Elastic (Young’s) modulus (E) – material stiffness, resistance to deformation; modulus = Stress / Strain
Storage modulus (E’) – material’s ability to store deformation energy elastically
Loss modulus (E”) – deformation energy losses from internal friction when flowing
Loss tangent (tanδ) – damping or index of viscoelasticity
Stress (σ) – measure of force as applied to an area (Force / Area)
Strain (e) – deformation of the material (change in material dimensions / original dimensions)
Mainly used on thin films, the storage and loss moduli can be measured as the temperature is ramped, resulting in the measurement of both thermal and mechanical effects on the material’s physical properties. DMA applies an oscillatory force to the sample which can be strain or stress controlled, normally at a constant frequency of 1 Hz. The DMA utilizes liquid nitrogen to reach cryogenic temperatures allowing for the analysis of nearly all polymers below their glass transition temperatures (Tg) before being able to ramp to a max temperature of 250 °C.
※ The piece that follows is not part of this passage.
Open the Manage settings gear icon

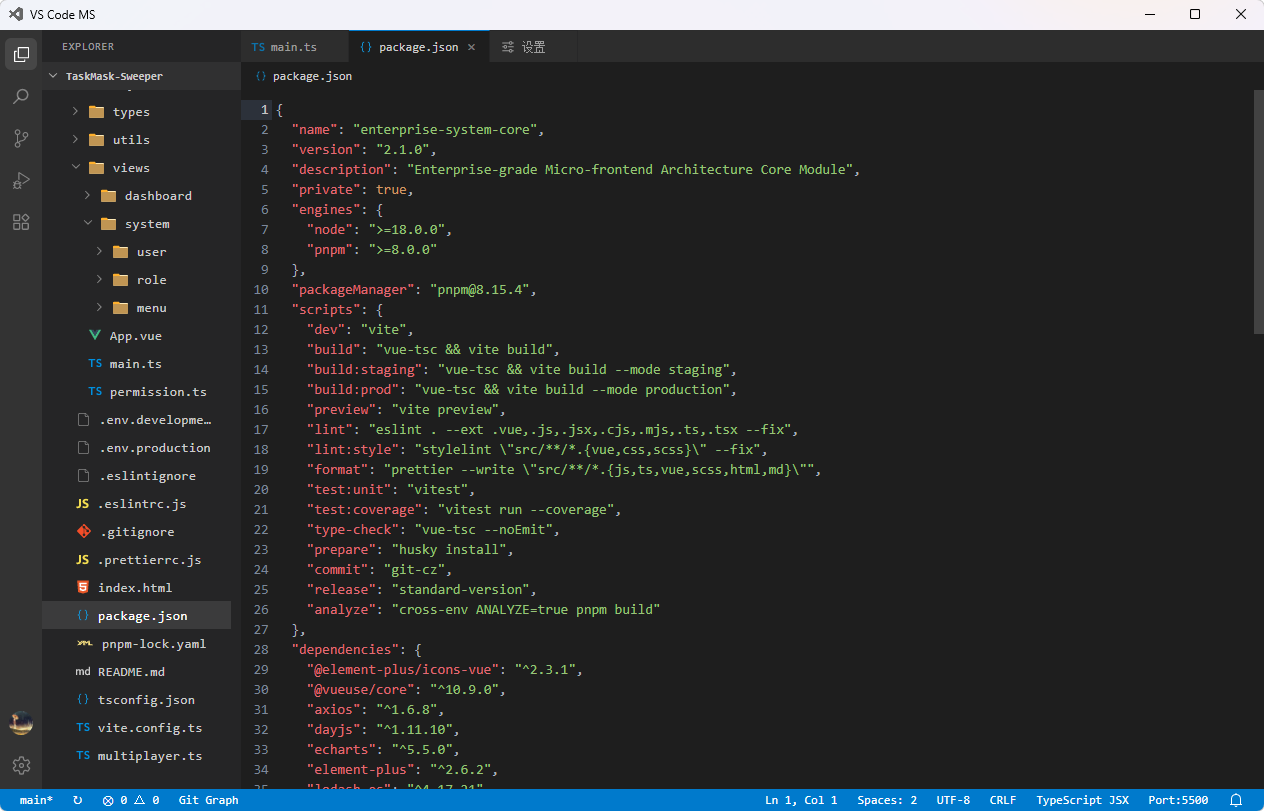pos(21,765)
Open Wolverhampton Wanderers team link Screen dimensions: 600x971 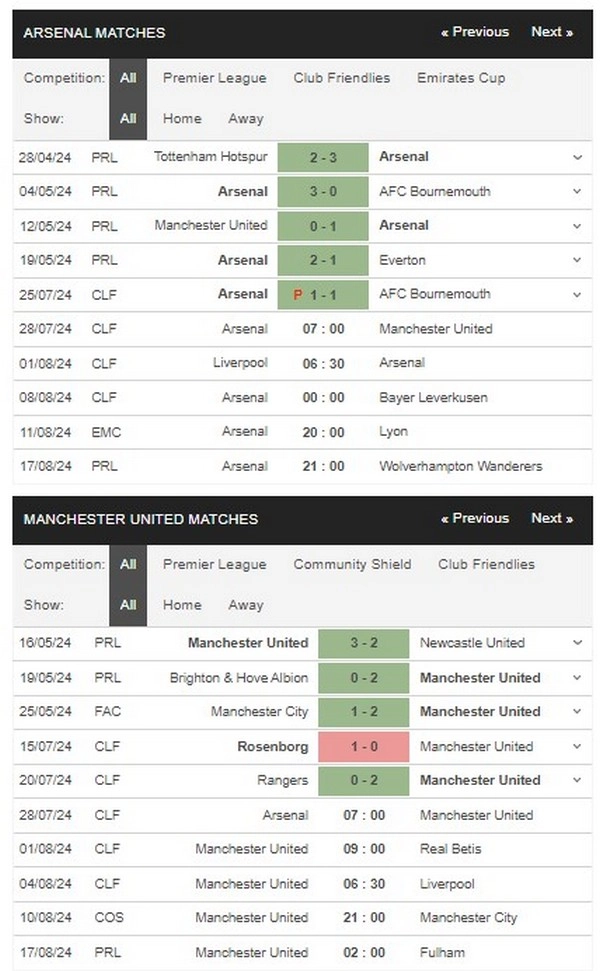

Prior to running samples, understanding some of the principals of the methodology is highly recommended:
**Thermogravimetric analysis (TGA) is required prior to all DMA measurements to get information about the thermal stability of your sample. DMA experiments can only be performed at temperatures below the sample’s 95% decomposition temperature.